▸ TASK: Turn every line of the records below into a numbered list, dropping any blank lines.

▸ AVAILABLE RECORDS:

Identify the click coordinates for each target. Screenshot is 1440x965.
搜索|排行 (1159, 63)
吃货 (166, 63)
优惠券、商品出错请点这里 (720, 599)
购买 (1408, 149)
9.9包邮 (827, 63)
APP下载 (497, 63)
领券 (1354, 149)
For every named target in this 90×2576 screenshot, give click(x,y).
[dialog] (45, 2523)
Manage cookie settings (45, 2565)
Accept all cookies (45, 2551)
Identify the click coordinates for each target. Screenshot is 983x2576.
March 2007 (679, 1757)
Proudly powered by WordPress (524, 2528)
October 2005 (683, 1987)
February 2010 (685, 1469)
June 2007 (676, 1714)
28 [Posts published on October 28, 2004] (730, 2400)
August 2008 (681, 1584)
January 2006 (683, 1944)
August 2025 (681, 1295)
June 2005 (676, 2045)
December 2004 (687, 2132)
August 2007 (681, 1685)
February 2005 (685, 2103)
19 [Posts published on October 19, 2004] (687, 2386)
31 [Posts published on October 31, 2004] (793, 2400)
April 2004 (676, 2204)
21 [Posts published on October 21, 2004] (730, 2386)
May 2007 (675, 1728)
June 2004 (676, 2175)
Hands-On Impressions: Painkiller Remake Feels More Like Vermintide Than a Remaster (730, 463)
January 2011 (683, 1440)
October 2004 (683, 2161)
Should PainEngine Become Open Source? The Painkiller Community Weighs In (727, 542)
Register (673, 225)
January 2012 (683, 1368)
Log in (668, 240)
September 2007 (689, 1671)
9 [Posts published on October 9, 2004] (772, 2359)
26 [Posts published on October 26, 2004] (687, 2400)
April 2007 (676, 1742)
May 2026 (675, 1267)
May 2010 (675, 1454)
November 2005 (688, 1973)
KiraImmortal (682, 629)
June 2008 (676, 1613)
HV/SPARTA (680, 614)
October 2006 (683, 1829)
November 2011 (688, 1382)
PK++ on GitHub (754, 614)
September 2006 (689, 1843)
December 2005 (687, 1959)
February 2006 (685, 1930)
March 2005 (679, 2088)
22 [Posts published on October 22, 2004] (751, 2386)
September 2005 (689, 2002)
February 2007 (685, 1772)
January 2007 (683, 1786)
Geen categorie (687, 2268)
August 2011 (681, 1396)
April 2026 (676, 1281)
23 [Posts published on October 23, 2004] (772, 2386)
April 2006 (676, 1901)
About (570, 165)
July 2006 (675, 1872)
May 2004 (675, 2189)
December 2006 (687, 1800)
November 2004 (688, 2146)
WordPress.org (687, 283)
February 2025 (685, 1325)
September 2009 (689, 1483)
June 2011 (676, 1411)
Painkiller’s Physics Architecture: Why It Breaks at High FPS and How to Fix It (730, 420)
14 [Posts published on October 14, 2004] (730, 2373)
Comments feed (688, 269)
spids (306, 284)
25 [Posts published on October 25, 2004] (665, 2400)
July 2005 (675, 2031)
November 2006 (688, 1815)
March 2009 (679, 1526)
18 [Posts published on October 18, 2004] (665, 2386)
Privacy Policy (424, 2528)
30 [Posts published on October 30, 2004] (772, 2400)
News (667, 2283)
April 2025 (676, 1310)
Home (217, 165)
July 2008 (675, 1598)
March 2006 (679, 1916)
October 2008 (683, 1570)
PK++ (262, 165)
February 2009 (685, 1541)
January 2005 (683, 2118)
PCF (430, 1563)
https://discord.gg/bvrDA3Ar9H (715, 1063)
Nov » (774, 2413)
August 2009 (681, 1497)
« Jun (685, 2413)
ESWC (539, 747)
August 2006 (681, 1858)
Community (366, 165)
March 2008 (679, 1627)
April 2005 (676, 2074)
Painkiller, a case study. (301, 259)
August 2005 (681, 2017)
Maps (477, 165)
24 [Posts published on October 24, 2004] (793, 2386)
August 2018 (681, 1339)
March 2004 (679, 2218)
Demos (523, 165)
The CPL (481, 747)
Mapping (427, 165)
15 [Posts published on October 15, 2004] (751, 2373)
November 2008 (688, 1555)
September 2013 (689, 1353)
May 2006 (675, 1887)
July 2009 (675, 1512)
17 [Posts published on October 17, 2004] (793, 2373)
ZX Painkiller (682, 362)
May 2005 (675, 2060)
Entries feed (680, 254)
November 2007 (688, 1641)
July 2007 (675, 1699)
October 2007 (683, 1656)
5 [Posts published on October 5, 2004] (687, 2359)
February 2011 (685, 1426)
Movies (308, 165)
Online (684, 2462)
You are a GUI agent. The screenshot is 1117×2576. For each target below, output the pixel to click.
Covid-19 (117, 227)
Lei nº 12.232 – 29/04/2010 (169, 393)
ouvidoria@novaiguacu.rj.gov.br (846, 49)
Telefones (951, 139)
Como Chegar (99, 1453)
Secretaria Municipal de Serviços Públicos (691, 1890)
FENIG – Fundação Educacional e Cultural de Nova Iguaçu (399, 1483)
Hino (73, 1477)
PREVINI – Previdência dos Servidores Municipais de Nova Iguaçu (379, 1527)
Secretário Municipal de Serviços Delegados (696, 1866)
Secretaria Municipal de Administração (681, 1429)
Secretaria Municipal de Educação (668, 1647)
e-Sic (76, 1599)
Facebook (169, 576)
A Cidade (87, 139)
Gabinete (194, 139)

▸ THE RESPONSE:
1. Identify the click coordinates for each target. Screenshot is 1440x965.
2. 搜索|排行 (1159, 63)
3. 吃货 (166, 63)
4. 优惠券、商品出错请点这里 (720, 599)
5. 购买 (1408, 149)
6. 9.9包邮 (827, 63)
7. APP下载 (497, 63)
8. 领券 (1354, 149)
9. For every named target in this 90×2576 screenshot, give click(x,y).
10. [dialog] (45, 2523)
11. Manage cookie settings (45, 2565)
12. Accept all cookies (45, 2551)
13. Identify the click coordinates for each target. Screenshot is 983x2576.
14. March 2007 (679, 1757)
15. Proudly powered by WordPress (524, 2528)
16. October 2005 (683, 1987)
17. February 2010 (685, 1469)
18. June 2007 (676, 1714)
19. 28 [Posts published on October 28, 2004] (730, 2400)
20. August 2008 (681, 1584)
21. January 2006 (683, 1944)
22. August 2025 (681, 1295)
23. June 2005 (676, 2045)
24. December 2004 (687, 2132)
25. August 2007 (681, 1685)
26. February 2005 (685, 2103)
27. 19 [Posts published on October 19, 2004] (687, 2386)
28. 31 [Posts published on October 31, 2004] (793, 2400)
29. April 2004 (676, 2204)
30. 21 [Posts published on October 21, 2004] (730, 2386)
31. May 2007 (675, 1728)
32. June 2004 (676, 2175)
33. Hands-On Impressions: Painkiller Remake Feels More Like Vermintide Than a Remaster (730, 463)
34. January 2011 (683, 1440)
35. October 2004 (683, 2161)
36. Should PainEngine Become Open Source? The Painkiller Community Weighs In (727, 542)
37. Register (673, 225)
38. January 2012 (683, 1368)
39. Log in (668, 240)
40. September 2007 (689, 1671)
41. 9 [Posts published on October 9, 2004] (772, 2359)
42. 26 [Posts published on October 26, 2004] (687, 2400)
43. April 2007 (676, 1742)
44. May 2026 (675, 1267)
45. May 2010 (675, 1454)
46. November 2005 (688, 1973)
47. KiraImmortal (682, 629)
48. June 2008 (676, 1613)
49. HV/SPARTA (680, 614)
50. October 2006 (683, 1829)
51. November 2011 (688, 1382)
52. PK++ on GitHub (754, 614)
53. September 2006 (689, 1843)
54. December 2005 (687, 1959)
55. February 2006 (685, 1930)
56. March 2005 (679, 2088)
57. 22 [Posts published on October 22, 2004] (751, 2386)
58. September 2005 (689, 2002)
59. February 2007 (685, 1772)
60. January 2007 (683, 1786)
61. Geen categorie (687, 2268)
62. August 2011 (681, 1396)
63. April 2026 (676, 1281)
64. 23 [Posts published on October 23, 2004] (772, 2386)
65. April 2006 (676, 1901)
66. About (570, 165)
67. July 2006 (675, 1872)
68. May 2004 (675, 2189)
69. December 2006 (687, 1800)
70. November 2004 (688, 2146)
71. WordPress.org (687, 283)
72. February 2025 (685, 1325)
73. September 2009 (689, 1483)
74. June 2011 (676, 1411)
75. Painkiller’s Physics Architecture: Why It Breaks at High FPS and How to Fix It (730, 420)
76. 14 [Posts published on October 14, 2004] (730, 2373)
77. Comments feed (688, 269)
78. spids (306, 284)
79. 25 [Posts published on October 25, 2004] (665, 2400)
80. July 2005 (675, 2031)
81. November 2006 (688, 1815)
82. March 2009 (679, 1526)
83. 18 [Posts published on October 18, 2004] (665, 2386)
84. Privacy Policy (424, 2528)
85. 30 [Posts published on October 30, 2004] (772, 2400)
86. News (667, 2283)
87. April 2025 (676, 1310)
88. Home (217, 165)
89. July 2008 (675, 1598)
90. March 2006 (679, 1916)
91. October 2008 (683, 1570)
92. PK++ (262, 165)
93. February 2009 (685, 1541)
94. January 2005 (683, 2118)
95. PCF (430, 1563)
96. https://discord.gg/bvrDA3Ar9H (715, 1063)
97. Nov » (774, 2413)
98. August 2009 (681, 1497)
99. « Jun (685, 2413)
100. ESWC (539, 747)
101. August 2006 (681, 1858)
102. Community (366, 165)
103. March 2008 (679, 1627)
104. April 2005 (676, 2074)
105. Painkiller, a case study. (301, 259)
106. August 2005 (681, 2017)
107. Maps (477, 165)
108. 24 [Posts published on October 24, 2004] (793, 2386)
109. August 2018 (681, 1339)
110. March 2004 (679, 2218)
111. Demos (523, 165)
112. The CPL (481, 747)
113. Mapping (427, 165)
114. 15 [Posts published on October 15, 2004] (751, 2373)
115. November 2008 (688, 1555)
116. September 2013 (689, 1353)
117. May 2006 (675, 1887)
118. July 2009 (675, 1512)
119. 17 [Posts published on October 17, 2004] (793, 2373)
120. ZX Painkiller (682, 362)
121. May 2005 (675, 2060)
122. Entries feed (680, 254)
123. November 2007 (688, 1641)
124. July 2007 (675, 1699)
125. October 2007 (683, 1656)
126. 5 [Posts published on October 5, 2004] (687, 2359)
127. February 2011 (685, 1426)
128. Movies (308, 165)
129. Online (684, 2462)
130. You are a GUI agent. The screenshot is 1117×2576. For each target below, output the pixel to click.
131. Covid-19 (117, 227)
132. Lei nº 12.232 – 29/04/2010 (169, 393)
133. ouvidoria@novaiguacu.rj.gov.br (846, 49)
134. Telefones (951, 139)
135. Como Chegar (99, 1453)
136. Secretaria Municipal de Serviços Públicos (691, 1890)
137. FENIG – Fundação Educacional e Cultural de Nova Iguaçu (399, 1483)
138. Hino (73, 1477)
139. PREVINI – Previdência dos Servidores Municipais de Nova Iguaçu (379, 1527)
140. Secretário Municipal de Serviços Delegados (696, 1866)
141. Secretaria Municipal de Administração (681, 1429)
142. Secretaria Municipal de Educação (668, 1647)
143. e-Sic (76, 1599)
144. Facebook (169, 576)
145. A Cidade (87, 139)
146. Gabinete (194, 139)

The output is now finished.